== What you will do ==
Look through the listing below and report the lines that have the word "นเดเระ" in them.

== Supplied material ==
________________________
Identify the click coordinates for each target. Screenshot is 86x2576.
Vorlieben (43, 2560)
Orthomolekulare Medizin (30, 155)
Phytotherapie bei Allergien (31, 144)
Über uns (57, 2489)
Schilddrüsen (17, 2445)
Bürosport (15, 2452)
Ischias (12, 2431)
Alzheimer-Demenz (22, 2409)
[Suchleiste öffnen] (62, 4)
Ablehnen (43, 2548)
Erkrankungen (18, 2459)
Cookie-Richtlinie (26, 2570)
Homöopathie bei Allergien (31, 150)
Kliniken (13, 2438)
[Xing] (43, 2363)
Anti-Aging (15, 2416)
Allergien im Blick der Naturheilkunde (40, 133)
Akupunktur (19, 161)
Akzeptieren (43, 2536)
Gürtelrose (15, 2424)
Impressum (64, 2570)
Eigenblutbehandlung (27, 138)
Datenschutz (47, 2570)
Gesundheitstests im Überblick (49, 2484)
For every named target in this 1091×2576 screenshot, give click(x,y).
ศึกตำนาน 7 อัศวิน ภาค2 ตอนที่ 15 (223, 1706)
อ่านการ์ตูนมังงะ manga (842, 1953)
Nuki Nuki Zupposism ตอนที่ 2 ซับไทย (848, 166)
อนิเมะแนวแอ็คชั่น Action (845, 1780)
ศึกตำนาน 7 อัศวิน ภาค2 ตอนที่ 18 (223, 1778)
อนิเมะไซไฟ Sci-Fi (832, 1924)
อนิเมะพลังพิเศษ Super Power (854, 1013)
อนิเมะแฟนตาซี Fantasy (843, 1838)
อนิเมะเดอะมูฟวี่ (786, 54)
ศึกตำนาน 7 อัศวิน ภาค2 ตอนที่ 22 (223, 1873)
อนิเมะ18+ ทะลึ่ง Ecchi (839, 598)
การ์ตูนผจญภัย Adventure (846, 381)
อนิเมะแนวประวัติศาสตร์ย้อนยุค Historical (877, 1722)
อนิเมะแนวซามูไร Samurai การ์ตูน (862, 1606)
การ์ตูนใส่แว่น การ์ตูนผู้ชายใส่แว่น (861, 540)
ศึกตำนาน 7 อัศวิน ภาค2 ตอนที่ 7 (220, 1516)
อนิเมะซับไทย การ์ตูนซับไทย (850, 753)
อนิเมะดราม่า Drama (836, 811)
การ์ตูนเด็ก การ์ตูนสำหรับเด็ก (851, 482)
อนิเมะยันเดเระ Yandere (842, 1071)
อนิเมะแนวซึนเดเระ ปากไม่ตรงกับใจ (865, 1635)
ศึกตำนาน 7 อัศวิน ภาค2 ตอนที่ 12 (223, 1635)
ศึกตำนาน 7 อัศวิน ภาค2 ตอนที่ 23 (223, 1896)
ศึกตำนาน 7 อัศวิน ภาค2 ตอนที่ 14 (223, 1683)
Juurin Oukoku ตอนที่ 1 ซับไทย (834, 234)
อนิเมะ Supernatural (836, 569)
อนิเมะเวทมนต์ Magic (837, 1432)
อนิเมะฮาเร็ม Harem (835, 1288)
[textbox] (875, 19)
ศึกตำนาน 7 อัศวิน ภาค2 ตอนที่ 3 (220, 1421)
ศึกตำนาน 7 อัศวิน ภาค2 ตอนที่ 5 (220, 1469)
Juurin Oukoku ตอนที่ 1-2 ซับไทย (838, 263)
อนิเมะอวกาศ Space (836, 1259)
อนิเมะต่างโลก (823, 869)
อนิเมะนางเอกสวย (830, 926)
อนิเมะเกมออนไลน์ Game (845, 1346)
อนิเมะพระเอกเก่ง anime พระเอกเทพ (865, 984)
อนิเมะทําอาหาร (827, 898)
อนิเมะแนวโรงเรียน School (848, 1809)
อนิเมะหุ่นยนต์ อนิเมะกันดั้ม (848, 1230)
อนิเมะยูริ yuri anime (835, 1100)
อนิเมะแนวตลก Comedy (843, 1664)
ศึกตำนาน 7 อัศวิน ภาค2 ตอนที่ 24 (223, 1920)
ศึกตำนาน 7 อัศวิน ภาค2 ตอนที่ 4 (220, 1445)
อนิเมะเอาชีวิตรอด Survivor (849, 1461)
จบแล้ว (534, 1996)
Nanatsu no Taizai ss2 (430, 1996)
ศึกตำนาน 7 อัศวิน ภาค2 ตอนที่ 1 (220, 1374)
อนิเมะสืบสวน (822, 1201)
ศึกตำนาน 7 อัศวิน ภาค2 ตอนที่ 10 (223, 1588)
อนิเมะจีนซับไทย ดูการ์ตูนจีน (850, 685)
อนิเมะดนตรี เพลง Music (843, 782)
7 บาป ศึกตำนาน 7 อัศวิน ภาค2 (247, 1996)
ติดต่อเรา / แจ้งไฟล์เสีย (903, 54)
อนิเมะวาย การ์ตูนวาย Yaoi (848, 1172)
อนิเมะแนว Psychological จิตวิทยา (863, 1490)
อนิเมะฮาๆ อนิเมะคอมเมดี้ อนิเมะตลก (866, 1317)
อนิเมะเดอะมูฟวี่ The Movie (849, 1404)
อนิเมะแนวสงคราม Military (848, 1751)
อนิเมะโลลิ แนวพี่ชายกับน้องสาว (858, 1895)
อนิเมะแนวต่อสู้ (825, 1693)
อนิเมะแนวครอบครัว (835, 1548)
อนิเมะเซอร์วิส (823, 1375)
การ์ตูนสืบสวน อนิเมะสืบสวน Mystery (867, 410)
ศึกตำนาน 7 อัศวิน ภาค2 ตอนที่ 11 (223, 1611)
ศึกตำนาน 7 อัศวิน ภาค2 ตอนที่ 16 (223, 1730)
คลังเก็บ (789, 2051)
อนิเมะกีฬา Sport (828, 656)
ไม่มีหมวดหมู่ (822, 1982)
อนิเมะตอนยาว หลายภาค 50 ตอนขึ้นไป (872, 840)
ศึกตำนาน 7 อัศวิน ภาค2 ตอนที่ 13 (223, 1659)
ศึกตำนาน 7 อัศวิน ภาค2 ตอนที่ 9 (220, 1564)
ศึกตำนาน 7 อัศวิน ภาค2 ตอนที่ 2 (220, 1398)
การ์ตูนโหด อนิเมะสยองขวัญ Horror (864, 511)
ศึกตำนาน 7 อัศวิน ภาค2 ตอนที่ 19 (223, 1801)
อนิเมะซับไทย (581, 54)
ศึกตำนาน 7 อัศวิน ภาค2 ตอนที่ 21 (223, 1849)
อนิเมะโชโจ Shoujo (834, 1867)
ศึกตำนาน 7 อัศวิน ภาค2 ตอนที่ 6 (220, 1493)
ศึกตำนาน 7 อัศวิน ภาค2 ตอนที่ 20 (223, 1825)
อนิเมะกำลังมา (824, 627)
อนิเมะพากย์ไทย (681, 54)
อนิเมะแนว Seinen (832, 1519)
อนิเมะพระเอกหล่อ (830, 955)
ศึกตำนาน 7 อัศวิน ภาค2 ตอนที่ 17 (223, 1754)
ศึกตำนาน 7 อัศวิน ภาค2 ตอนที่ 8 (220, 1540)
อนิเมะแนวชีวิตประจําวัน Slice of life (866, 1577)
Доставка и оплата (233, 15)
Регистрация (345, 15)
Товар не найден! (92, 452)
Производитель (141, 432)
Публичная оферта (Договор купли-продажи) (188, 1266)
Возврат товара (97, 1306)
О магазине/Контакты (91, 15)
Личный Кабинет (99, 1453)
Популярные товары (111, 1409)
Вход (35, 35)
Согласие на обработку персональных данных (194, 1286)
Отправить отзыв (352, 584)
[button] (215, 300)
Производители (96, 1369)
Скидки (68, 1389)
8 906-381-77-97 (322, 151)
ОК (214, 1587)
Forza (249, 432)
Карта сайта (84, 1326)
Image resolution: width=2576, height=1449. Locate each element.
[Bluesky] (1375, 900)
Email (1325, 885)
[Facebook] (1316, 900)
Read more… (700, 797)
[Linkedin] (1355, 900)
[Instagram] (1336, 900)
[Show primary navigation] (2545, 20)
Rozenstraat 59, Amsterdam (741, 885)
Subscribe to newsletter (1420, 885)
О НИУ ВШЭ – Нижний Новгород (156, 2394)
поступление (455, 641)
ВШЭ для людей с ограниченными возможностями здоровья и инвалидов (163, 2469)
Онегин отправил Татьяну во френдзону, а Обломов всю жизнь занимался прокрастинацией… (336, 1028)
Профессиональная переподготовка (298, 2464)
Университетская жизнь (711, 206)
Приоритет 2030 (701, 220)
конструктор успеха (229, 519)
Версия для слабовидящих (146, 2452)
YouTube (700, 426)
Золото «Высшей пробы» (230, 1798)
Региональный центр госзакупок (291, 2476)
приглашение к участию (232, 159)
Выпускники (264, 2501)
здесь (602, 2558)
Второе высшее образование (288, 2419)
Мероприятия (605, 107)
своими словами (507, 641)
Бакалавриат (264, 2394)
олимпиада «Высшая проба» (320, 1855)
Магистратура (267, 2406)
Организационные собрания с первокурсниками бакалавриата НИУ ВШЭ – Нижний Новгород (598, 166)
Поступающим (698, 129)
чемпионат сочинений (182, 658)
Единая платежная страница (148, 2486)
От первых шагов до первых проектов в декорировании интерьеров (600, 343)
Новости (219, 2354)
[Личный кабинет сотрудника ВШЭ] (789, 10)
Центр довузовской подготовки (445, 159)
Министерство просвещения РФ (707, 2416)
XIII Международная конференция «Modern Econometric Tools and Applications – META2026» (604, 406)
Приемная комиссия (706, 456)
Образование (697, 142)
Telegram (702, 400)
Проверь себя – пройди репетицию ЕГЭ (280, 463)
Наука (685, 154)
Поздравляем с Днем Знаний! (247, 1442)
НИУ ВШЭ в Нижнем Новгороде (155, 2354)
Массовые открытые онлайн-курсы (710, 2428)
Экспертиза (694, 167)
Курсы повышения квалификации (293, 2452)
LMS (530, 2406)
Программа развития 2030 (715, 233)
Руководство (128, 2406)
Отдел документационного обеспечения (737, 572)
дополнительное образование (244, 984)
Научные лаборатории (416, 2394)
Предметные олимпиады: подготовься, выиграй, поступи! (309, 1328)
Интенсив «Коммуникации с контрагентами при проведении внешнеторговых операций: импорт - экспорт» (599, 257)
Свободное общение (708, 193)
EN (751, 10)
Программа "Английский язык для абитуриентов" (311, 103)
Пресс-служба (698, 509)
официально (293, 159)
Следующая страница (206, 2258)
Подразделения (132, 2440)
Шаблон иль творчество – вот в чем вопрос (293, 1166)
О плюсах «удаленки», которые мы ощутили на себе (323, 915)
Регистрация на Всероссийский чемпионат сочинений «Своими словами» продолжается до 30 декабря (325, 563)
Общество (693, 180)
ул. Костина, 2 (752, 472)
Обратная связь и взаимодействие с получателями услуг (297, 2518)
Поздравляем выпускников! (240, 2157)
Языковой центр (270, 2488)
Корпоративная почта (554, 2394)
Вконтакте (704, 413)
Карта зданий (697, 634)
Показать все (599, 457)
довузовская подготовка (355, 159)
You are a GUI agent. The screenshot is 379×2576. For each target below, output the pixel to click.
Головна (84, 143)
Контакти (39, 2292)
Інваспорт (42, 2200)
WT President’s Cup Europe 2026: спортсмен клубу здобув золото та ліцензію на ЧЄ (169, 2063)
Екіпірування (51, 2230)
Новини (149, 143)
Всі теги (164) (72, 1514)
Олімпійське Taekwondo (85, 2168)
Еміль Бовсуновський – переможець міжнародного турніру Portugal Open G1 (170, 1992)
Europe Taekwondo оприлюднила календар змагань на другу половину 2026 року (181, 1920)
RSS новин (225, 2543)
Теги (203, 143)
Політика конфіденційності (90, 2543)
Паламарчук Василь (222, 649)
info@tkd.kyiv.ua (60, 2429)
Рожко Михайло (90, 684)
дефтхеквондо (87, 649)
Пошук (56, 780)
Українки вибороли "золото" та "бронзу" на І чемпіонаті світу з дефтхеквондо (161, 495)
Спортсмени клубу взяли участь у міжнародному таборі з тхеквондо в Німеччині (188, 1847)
________________________
== Solution for this task ==
อนิเมะยันเดเระ Yandere (842, 1071)
อนิเมะแนวซึนเดเระ ปากไม่ตรงกับใจ (865, 1635)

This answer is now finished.